Reference and alternate, as you have stated above, I think is a better nomenclature ... but here's the kicker... the more you think about individual instantiations of human genomes and all the diversity of our species, the less the concept of a "reference" makes means ... There are literally thousands of HLA class I alleles, and the purpose of this diversity is to ensure the survival of the species from myriad pathogenic threats. Why would we call one of these a reference?

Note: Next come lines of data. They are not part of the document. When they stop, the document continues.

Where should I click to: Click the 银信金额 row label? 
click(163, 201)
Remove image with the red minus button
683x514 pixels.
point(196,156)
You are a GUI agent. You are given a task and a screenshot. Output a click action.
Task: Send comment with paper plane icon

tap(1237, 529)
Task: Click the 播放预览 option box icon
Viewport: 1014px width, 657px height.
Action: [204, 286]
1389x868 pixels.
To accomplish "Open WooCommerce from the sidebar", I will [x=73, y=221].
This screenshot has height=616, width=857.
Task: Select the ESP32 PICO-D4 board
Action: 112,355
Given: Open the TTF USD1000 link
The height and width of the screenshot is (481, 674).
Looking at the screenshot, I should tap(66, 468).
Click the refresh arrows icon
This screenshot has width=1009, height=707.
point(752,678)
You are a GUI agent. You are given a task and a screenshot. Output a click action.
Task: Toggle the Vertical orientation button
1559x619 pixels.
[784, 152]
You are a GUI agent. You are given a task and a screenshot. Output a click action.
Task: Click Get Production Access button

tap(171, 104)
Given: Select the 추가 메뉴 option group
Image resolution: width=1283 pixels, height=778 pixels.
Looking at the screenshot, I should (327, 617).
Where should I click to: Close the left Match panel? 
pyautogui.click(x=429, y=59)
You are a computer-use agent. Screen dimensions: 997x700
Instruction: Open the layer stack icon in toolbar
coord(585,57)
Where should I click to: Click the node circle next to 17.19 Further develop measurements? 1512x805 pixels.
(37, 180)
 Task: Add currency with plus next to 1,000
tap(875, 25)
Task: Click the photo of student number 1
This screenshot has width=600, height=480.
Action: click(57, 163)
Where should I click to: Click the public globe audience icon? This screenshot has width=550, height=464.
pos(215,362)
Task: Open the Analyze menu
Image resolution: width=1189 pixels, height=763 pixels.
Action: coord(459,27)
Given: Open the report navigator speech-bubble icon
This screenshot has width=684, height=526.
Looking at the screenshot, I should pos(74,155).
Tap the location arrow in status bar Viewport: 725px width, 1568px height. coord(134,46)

Shortcomings of the idea of a reference genome:
The reference is missing hundreds of millions of bp of sequence. Our reference genome is based on only 2 Caucasian people. Because these people are of European descent and thus went through a population bottleneck, our reference genome necessarily does not reflect the totality of what is in the larger (human) population. If we still believe the oft quoted "statistic" that "we are 99.9% the same" it might make sense to use one, but recent results don't support that idea. Though there are some reasonable criticisms of this manuscript in Nature Genetics]1, I think nevertheless the authors make some fair points, including about how much information may be missing from our "reference".
The use of a reference genome that is strongly skewed towards one ancestry creates problems in variant calling algorithms. This is technical, but the gist is that the callers lend more credence to variants that are known to exist. This means if European genomes are the reference and the most data have been generated on individuals of European and East Asian descent, then we get better quality results when sequencing individuals more similar to those populations.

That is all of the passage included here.